**EXERCISE BRIEF**.
Go through the data below line by line and count those containing the word "column". Reply with the count only.

**INPUT RECORDS**.
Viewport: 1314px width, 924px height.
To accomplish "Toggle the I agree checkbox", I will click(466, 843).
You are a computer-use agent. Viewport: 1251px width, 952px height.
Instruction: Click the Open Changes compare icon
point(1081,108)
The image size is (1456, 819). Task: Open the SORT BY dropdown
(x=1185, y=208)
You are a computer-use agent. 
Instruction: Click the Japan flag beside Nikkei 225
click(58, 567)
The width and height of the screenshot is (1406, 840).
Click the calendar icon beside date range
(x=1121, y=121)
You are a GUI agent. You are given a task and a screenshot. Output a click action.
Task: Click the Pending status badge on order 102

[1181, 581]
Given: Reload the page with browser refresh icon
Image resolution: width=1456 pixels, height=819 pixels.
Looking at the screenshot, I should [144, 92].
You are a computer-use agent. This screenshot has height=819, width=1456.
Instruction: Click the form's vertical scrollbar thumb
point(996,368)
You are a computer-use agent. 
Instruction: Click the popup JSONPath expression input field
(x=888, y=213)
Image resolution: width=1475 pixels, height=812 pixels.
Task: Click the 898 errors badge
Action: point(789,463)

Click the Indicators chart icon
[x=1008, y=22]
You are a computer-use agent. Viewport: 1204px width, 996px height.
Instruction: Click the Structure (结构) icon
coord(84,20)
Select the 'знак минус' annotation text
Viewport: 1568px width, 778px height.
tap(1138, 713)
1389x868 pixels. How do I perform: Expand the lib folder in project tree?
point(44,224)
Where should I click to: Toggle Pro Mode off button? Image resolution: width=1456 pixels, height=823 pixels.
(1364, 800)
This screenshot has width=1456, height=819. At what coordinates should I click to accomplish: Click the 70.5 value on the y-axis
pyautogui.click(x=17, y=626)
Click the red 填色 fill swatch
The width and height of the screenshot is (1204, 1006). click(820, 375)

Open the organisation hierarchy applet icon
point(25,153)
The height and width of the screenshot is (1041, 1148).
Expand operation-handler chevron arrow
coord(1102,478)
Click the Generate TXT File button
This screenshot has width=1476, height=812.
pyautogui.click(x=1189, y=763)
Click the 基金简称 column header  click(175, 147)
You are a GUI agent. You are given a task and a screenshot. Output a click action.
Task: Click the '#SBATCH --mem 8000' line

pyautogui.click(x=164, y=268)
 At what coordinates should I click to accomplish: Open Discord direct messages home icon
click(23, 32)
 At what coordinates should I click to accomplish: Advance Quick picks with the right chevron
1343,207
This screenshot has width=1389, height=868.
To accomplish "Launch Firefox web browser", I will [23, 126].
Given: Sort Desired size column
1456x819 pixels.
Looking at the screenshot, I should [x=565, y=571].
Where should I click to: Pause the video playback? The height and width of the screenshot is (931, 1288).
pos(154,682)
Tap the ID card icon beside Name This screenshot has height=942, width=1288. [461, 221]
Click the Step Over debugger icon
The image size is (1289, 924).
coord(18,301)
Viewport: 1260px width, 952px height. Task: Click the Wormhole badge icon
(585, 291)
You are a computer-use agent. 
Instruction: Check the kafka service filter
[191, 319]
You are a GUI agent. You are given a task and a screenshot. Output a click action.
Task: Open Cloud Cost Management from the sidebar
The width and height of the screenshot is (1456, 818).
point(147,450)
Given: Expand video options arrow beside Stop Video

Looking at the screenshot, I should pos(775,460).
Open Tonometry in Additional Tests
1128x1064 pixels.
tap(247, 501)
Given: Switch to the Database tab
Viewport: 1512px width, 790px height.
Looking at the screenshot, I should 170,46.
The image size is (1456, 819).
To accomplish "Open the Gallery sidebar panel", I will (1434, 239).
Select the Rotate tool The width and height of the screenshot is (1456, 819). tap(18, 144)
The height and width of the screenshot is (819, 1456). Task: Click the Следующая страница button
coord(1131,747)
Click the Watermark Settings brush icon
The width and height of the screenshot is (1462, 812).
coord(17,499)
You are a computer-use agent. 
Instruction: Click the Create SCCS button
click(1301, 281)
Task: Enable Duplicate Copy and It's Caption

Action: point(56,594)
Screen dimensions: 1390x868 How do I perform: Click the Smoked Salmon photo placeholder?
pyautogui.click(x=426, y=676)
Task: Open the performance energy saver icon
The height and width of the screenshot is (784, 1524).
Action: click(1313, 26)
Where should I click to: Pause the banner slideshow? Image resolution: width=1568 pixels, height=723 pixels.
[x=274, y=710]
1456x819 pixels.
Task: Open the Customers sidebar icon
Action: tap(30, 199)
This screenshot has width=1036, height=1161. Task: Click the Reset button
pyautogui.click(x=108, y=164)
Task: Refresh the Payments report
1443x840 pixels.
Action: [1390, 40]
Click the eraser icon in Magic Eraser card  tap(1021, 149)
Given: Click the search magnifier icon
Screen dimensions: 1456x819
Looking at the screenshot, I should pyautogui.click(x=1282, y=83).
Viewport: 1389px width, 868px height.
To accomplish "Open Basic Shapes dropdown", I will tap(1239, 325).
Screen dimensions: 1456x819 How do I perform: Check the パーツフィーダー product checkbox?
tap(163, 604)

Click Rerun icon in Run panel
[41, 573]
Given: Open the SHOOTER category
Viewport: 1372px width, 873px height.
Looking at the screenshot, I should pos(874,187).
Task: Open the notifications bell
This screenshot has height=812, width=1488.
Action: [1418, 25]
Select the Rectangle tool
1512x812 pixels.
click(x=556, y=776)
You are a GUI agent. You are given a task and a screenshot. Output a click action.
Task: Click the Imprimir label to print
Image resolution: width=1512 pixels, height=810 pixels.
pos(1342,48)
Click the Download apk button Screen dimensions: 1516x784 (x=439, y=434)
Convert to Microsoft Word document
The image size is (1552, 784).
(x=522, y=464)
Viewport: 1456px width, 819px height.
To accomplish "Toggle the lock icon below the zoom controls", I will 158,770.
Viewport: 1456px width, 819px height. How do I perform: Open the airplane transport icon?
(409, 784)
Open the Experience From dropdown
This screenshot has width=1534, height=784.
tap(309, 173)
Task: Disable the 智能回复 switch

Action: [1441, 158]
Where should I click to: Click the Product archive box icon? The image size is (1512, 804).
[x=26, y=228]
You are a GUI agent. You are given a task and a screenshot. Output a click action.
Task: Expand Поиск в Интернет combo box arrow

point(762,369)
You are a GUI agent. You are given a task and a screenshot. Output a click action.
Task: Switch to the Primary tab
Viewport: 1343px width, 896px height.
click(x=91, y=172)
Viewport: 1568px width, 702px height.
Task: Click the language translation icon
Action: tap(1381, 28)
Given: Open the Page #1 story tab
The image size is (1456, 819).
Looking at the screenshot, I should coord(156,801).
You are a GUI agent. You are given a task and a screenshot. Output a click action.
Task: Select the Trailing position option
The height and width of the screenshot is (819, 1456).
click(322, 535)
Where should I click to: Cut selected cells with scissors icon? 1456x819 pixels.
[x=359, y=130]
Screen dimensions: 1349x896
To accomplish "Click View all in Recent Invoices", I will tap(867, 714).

**SOLUTION**.
2